In these transactions the providers receive much or all of the post-petition equity interest as an incentive to provide the DIP loans. Fees for commercial LOCs (those supporting inventory or trade) are usually lower, because in these cases actual collateral is submitted. Upfront pricing lets a consumer know what the interest rate will Under these rules, investment managers are required to retain no less than five percent of the credit risk of assets they securitized, except for pools of qualified mortgages. Initially, arrangers invoked flex language to make loans more attractive to investors by hiking the spread or lowering the price (as in original-issue discount). In some loans, however, institutional investors take pieces of the TLa and, less often, the revolving credit, as a way to secure a larger institutional term loan allocation. The second innovation that weakened the public/private divide was trade journalism focusing on the loan market. The formula is similar. Either way, the deal strengthens the companys balance sheet. These are typically large revolving credits that back commercial paper or general corporate purposes. Affirmative covenants state what action the borrower must take to be in compliance with the loan. These are called primary assignments and are effectively primary purchases. In addition, investors will be briefed regarding the multiple exit strategies, including second ways out via asset sales. The arranger is generally a first among equals, and each lender gets a full cut, or nearly a full cut, of the fees.
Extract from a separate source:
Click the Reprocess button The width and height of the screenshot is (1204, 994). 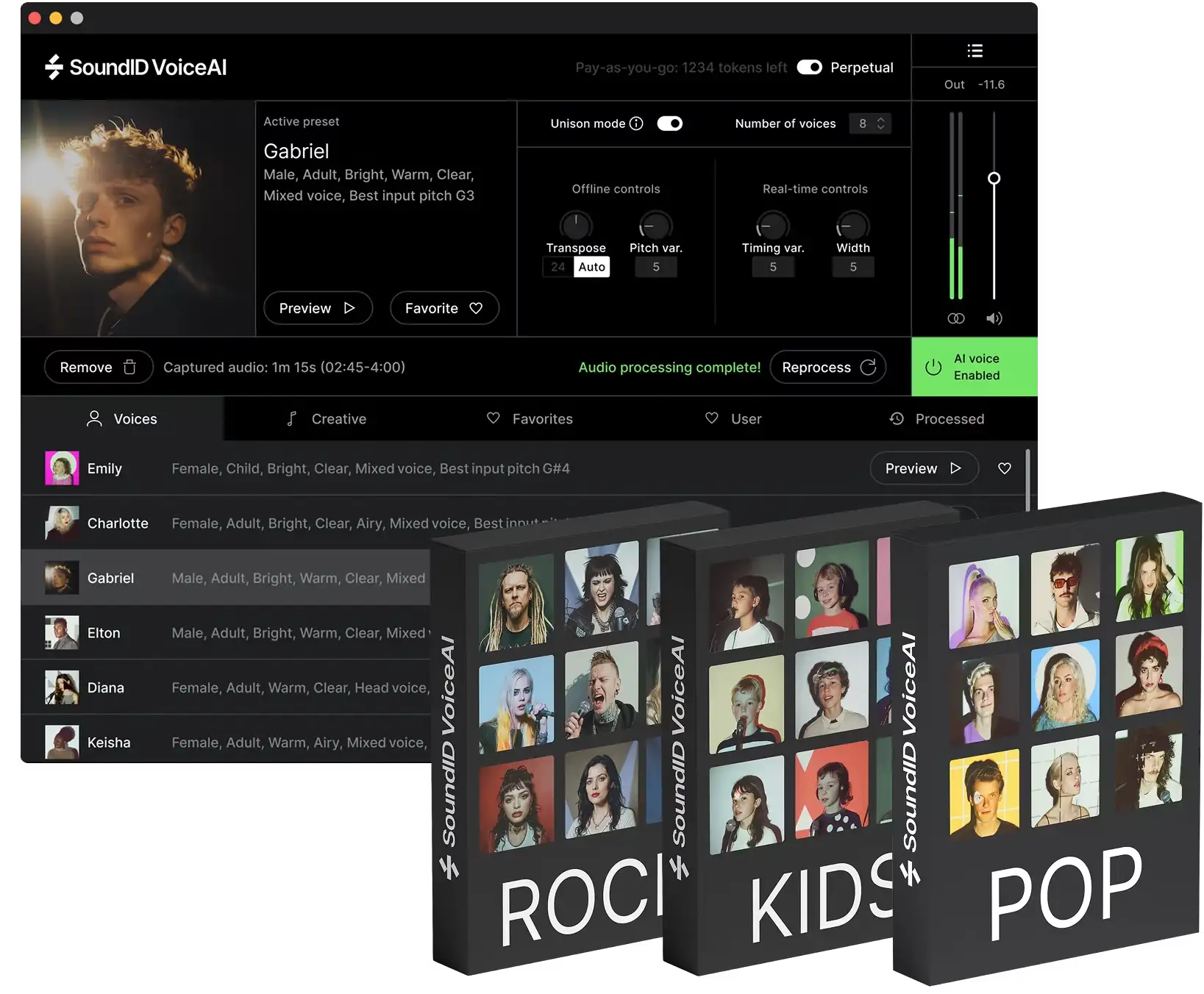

So, why do arrangers underwrite loans? Of course, repricing a loan is attractive to an issuer only when new-issue loans spreads are lower than what an issuer is paying on existing debt. In the late 1990s, however, administrative agents started to break out specific assignment minimums for institutional tranches. In essence, a TRS allows an institution to by a loan on margin.

CBOs typically are available only to large, investment-grade borrowers. Therefore, affixing a spread-to-maturity or a spread-to-worst on loans is little more than a theoretical calculation. A supermajority is typically 67-80% of lenders. The removal of the concept of contingent revenue may impact the timing of We include a loan in the leveraged universe if: it is not rated or rated BBB- or higher but has. If the loan subsequently defaults, the buyer of protection should be able to purchase the loan in the secondary market at a discount and then deliver it at par to the counterparty from which it bought the LCDS contract.